Dataset items:
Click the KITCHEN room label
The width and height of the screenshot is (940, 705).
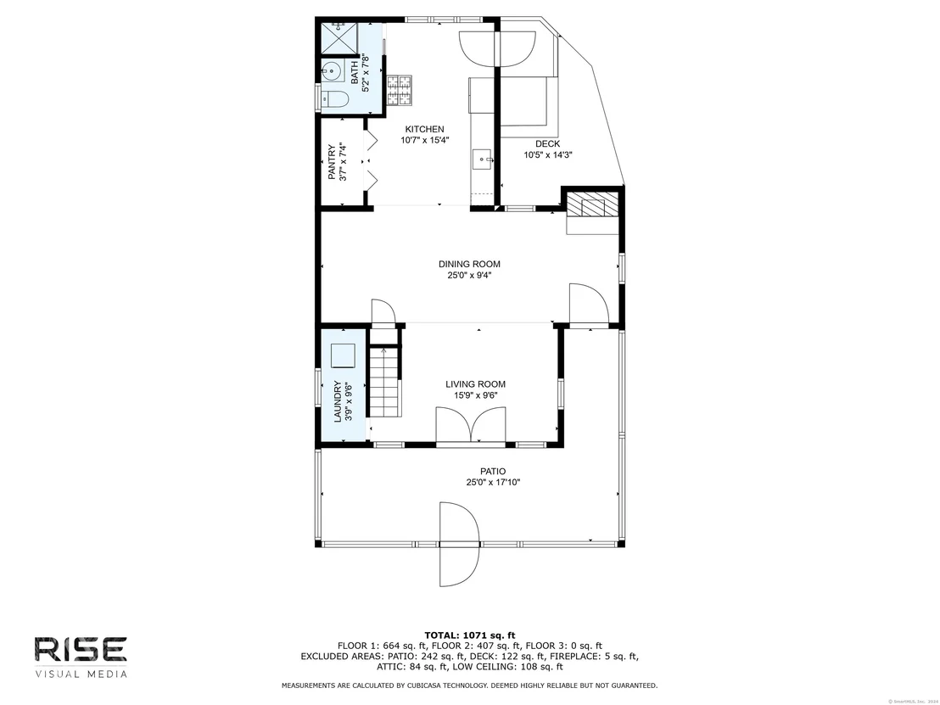point(424,129)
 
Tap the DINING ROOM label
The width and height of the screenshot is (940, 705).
point(469,264)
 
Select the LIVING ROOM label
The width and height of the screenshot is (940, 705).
point(475,384)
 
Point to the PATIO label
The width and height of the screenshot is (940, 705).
point(493,471)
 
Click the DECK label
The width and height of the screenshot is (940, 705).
point(547,144)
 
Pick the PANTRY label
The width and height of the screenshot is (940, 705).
point(332,162)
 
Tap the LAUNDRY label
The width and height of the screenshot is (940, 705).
point(339,401)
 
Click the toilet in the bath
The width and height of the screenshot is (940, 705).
point(334,99)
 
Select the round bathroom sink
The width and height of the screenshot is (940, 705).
point(331,71)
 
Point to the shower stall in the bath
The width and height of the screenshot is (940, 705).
point(339,39)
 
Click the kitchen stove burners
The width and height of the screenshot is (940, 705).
point(400,90)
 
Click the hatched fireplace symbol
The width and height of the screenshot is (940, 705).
point(592,204)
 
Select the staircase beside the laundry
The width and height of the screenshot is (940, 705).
point(383,382)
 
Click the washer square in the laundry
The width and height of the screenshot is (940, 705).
point(344,355)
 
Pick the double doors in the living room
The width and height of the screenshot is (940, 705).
point(471,426)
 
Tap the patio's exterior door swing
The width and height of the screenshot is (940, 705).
point(459,545)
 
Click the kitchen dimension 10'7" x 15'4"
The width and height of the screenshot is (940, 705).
point(425,140)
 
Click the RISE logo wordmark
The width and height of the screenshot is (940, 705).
point(81,651)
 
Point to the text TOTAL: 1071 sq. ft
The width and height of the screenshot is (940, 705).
point(470,635)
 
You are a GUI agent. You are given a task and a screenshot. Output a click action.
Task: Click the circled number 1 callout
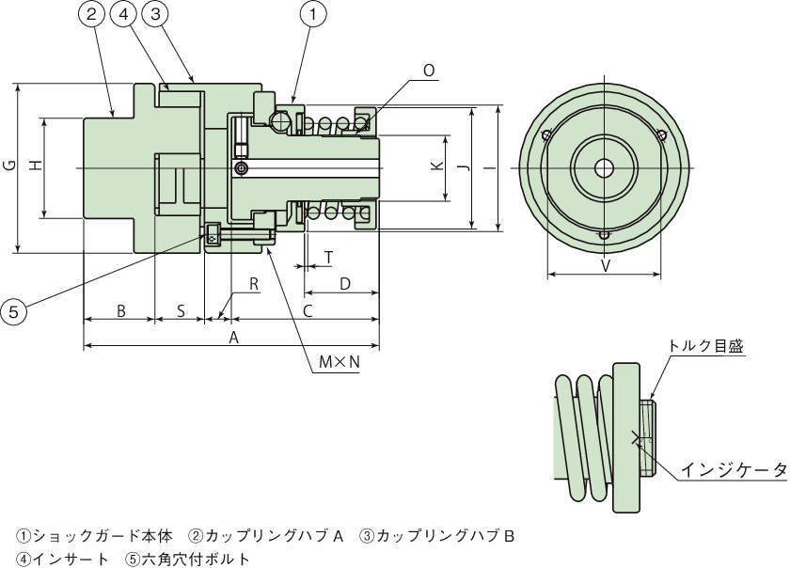click(312, 14)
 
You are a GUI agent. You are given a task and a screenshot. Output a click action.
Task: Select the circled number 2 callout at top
click(91, 14)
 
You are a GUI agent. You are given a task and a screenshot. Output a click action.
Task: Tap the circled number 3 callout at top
click(157, 14)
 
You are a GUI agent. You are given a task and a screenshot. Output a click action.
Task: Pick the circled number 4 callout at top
click(124, 14)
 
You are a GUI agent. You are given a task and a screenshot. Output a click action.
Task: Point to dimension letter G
click(9, 166)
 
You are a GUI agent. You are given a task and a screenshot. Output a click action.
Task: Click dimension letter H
click(36, 166)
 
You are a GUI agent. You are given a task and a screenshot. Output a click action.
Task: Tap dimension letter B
click(119, 310)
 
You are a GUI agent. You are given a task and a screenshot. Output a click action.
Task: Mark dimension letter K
click(435, 166)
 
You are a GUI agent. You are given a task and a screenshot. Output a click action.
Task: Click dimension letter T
click(328, 257)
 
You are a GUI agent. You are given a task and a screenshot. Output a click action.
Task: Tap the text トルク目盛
click(705, 346)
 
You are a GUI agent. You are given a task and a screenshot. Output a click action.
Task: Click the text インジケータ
click(734, 469)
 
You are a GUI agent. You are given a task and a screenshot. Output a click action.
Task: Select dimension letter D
click(344, 283)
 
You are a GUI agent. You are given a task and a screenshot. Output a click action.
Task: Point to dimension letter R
click(253, 284)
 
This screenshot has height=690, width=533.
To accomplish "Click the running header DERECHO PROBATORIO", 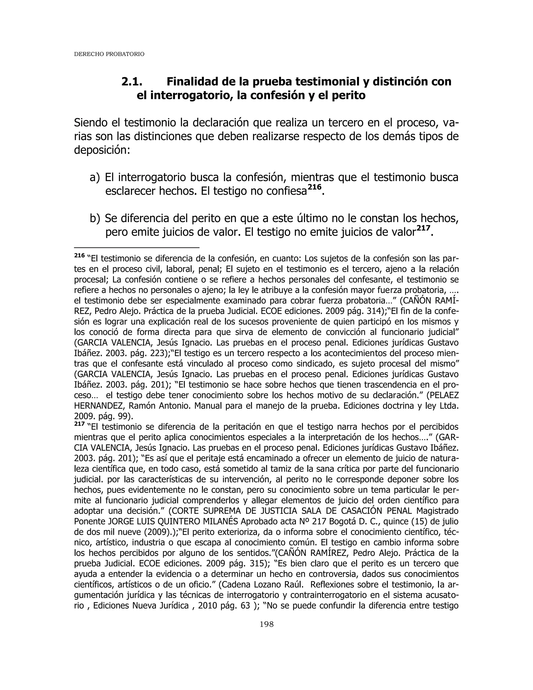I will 109,54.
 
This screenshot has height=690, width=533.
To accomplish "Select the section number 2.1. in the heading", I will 132,82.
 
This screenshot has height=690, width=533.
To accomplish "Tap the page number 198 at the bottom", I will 266,624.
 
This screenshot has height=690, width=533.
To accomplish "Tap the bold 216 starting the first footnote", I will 79,255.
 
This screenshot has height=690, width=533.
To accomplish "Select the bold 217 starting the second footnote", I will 79,424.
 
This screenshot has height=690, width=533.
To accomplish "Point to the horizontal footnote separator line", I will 136,248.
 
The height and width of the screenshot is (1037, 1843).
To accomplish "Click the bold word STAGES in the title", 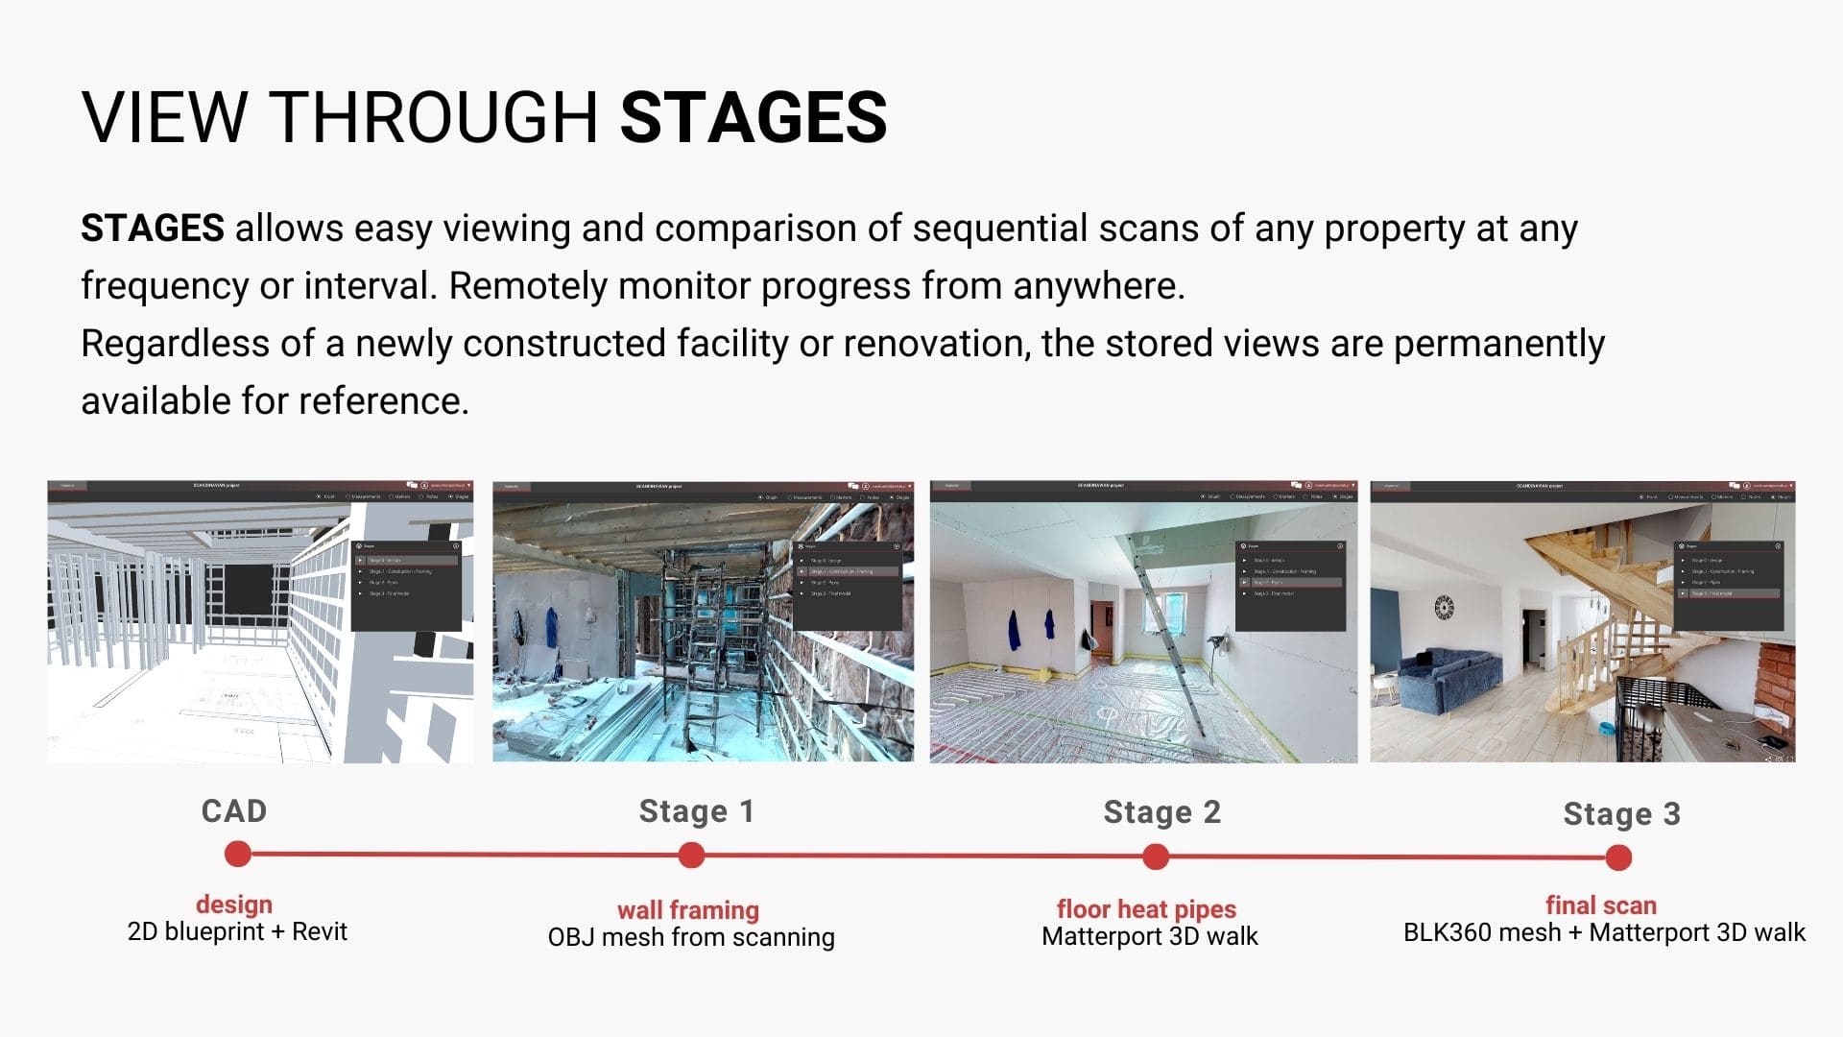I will [x=754, y=117].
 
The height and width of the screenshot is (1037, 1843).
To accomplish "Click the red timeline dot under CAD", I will [x=237, y=854].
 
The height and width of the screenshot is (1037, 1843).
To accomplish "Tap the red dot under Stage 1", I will [x=691, y=855].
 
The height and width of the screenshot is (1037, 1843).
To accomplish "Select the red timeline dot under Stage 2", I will [x=1156, y=856].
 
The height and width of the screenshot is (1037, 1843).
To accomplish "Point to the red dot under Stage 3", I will [x=1618, y=857].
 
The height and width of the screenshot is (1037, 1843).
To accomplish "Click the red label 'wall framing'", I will [x=687, y=909].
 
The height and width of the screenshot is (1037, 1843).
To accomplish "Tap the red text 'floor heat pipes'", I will [x=1146, y=908].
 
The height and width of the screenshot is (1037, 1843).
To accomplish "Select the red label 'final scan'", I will [x=1600, y=904].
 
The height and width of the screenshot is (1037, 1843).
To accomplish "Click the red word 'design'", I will [x=234, y=904].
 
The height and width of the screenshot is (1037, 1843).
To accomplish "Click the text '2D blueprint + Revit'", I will [x=237, y=931].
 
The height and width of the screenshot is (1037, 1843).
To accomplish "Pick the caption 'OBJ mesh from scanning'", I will [x=691, y=937].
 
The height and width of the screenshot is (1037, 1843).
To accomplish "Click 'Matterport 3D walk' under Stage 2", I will [x=1149, y=936].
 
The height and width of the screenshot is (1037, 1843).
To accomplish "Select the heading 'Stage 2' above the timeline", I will [x=1161, y=812].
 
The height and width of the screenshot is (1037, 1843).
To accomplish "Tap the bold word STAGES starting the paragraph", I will [x=153, y=229].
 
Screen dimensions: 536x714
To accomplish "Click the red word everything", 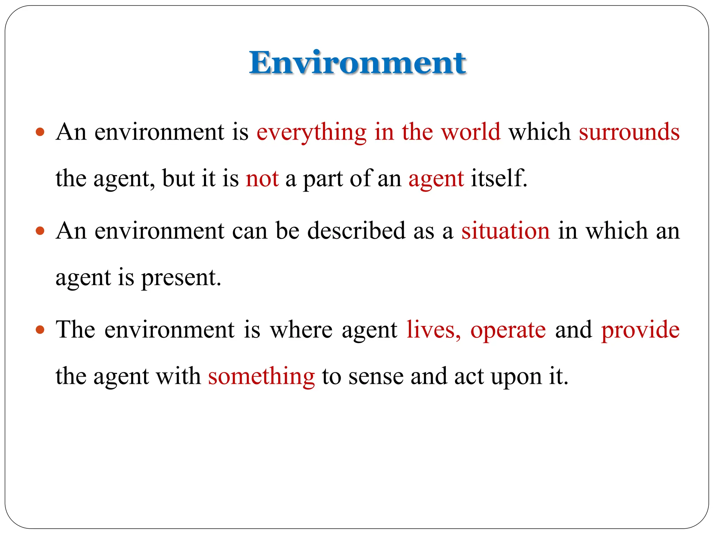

Task requirements = Reproduce the data from its first line through the line containing "point(400,90)", both included. Multiply each point coordinate by 0.35 and round to whole numbers (halves up), keep everything else unchanged, and omit the pictures.

Result =
Click the KITCHEN room label
The width and height of the screenshot is (940, 705).
point(148,45)
 
Tap the DINING ROOM label
The width and height of the screenshot is (940, 705).
point(164,92)
 
Select the LIVING ROOM label
The width and height of the screenshot is (940, 705).
point(166,134)
 
Point to the PATIO label
The width and height of the screenshot is (940, 705).
point(173,165)
 
Click the DECK label
The width and height of the screenshot is (940, 705).
point(191,50)
 
Pick the PANTRY label
The width and height of the screenshot is (940, 705).
point(116,57)
 
Tap the LAUNDRY label
The width and height of the screenshot is (940, 705).
point(119,140)
 
Click the toilet in the bath
The width and height of the screenshot is (940, 705).
point(117,35)
 
Select the round bathroom sink
The width and height of the screenshot is (940, 705).
point(116,25)
 
Point to the shower stall in the bath
The width and height of the screenshot is (940, 705).
point(119,14)
 
Click the kitchen stove burners
The width and height of the screenshot is (940, 705).
point(140,32)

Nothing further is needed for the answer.